Task inputs:
%%

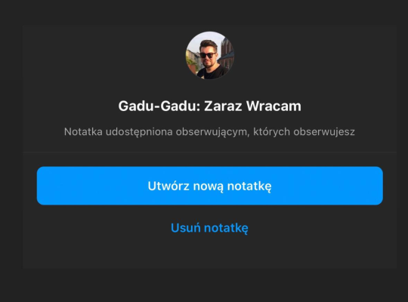
Task: Tap the "Utwórz nową notatkę" blue button
Action: [x=210, y=186]
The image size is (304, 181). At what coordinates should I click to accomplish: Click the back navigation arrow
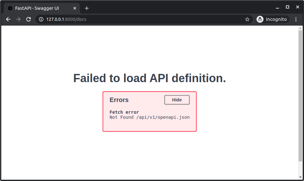(8, 19)
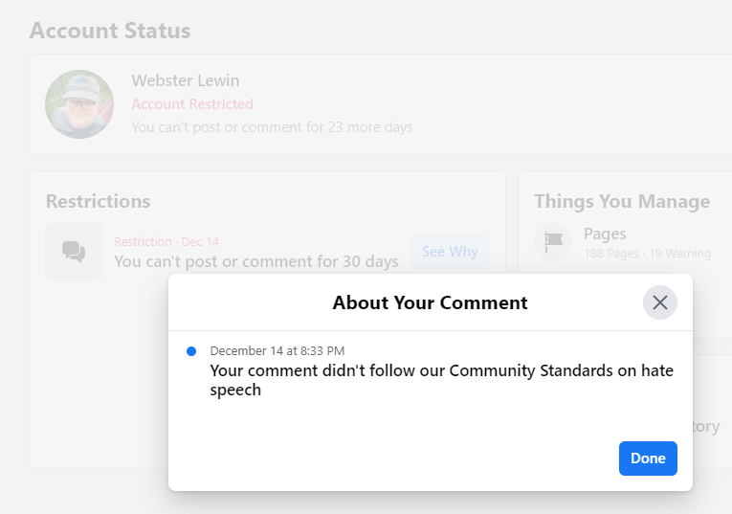Viewport: 732px width, 514px height.
Task: Click the Things You Manage heading
Action: coord(622,201)
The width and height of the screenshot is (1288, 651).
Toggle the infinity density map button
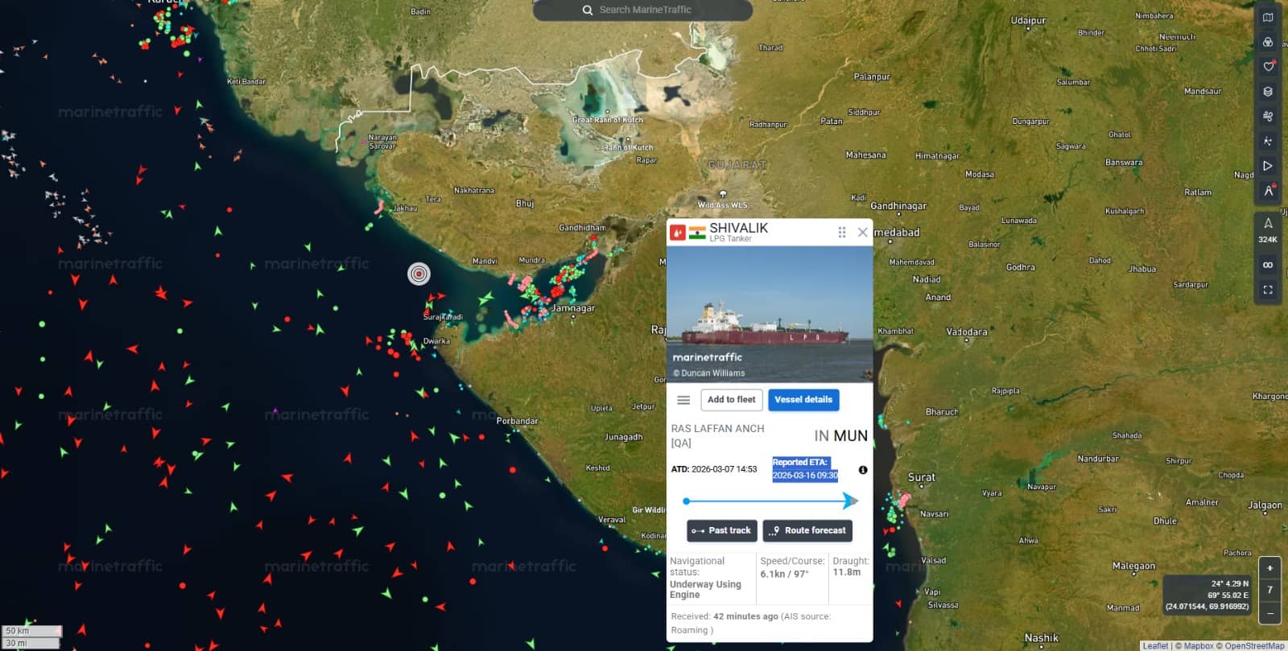[1268, 265]
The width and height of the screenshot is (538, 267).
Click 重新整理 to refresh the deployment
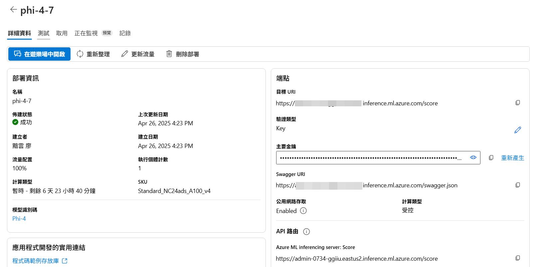tap(93, 54)
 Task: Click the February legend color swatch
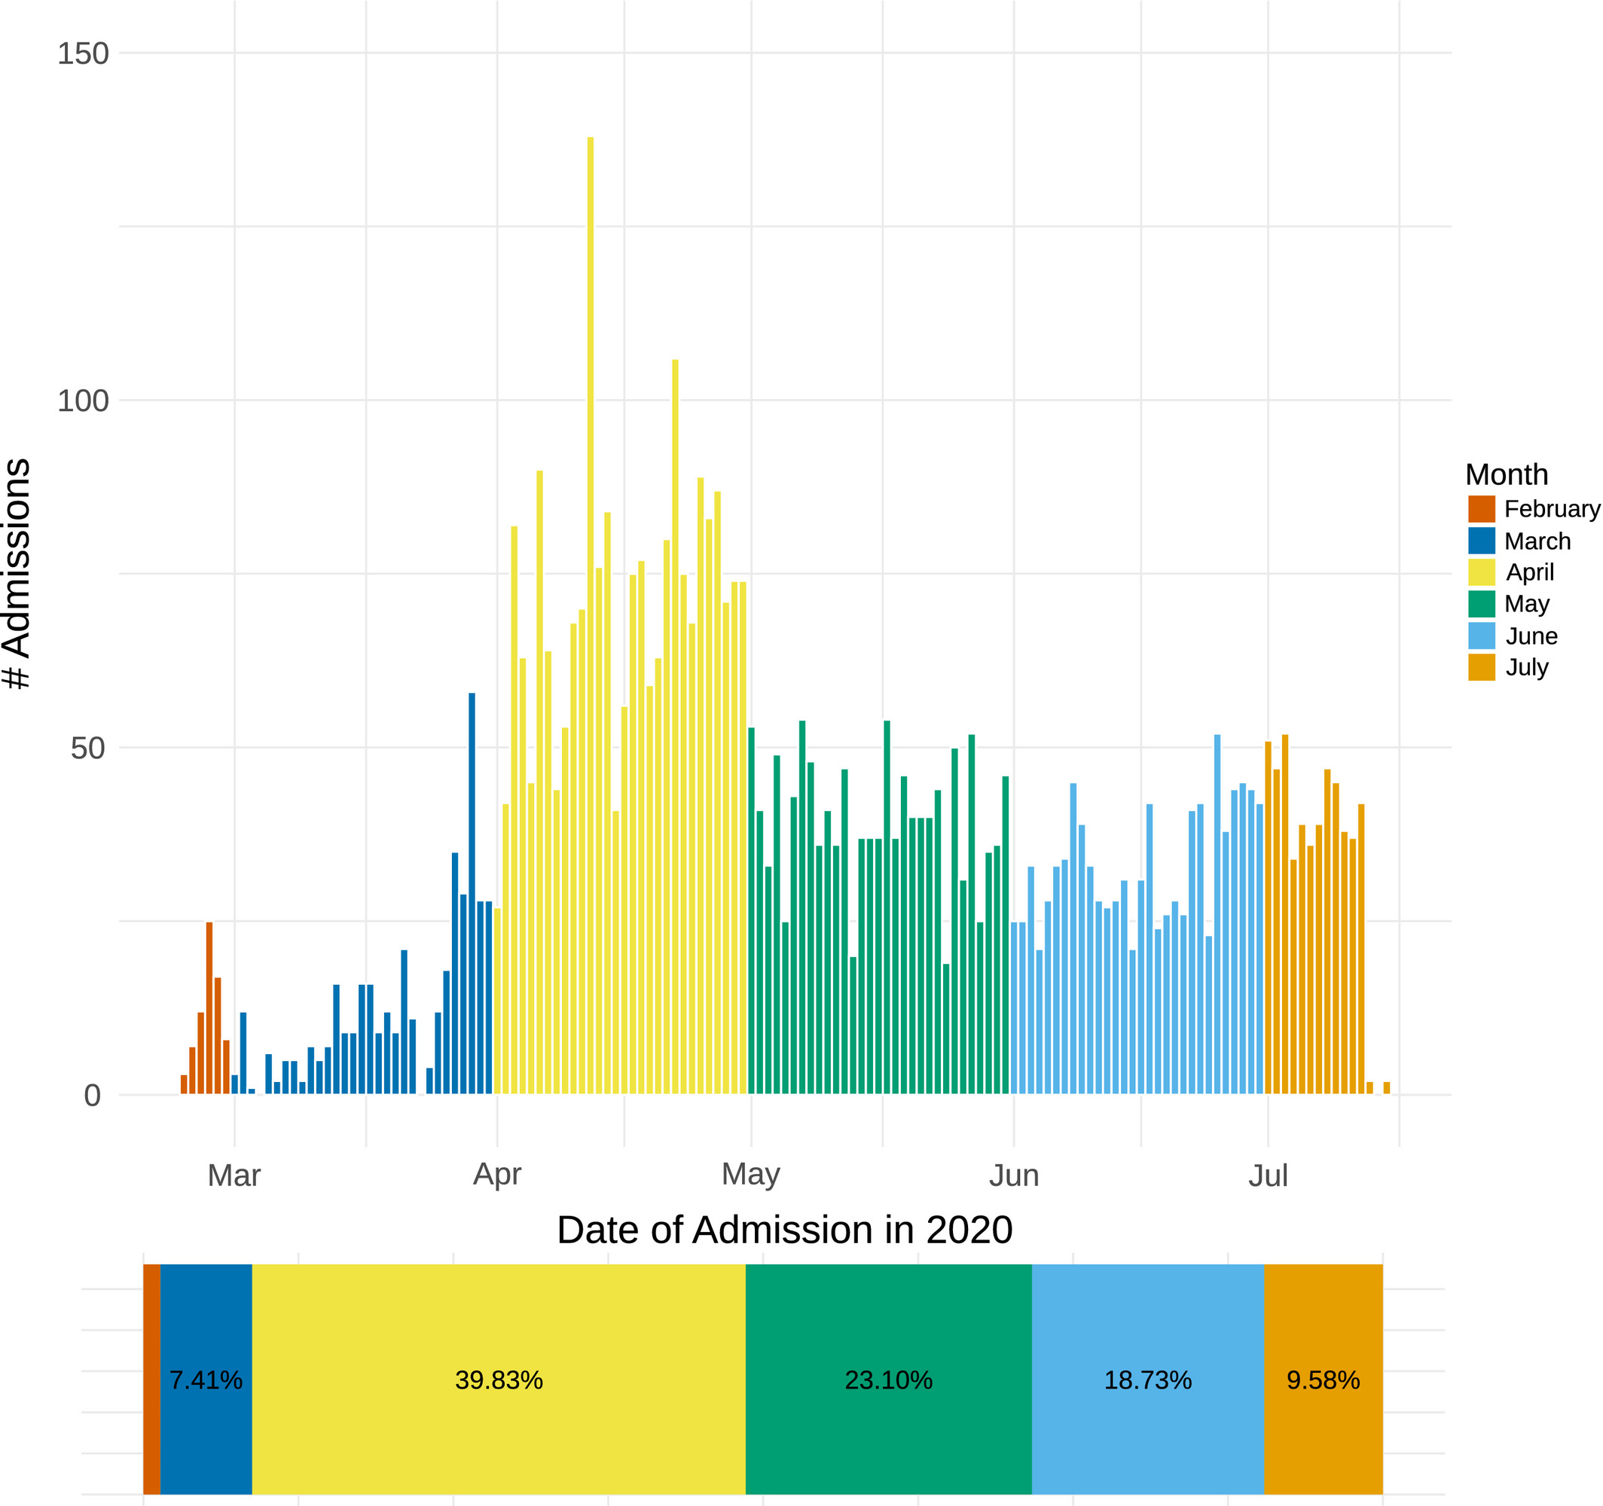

%%

Task prompt:
Starting with the line that contains "The width and height of the screenshot is (538, 267).", reproduce every line to the end of the material above, both end lines included, exactly and with no pictures.

Solved exercise:
The width and height of the screenshot is (538, 267).
Click 重新整理 to refresh the deployment
tap(93, 54)
 Task: Click the February legend color swatch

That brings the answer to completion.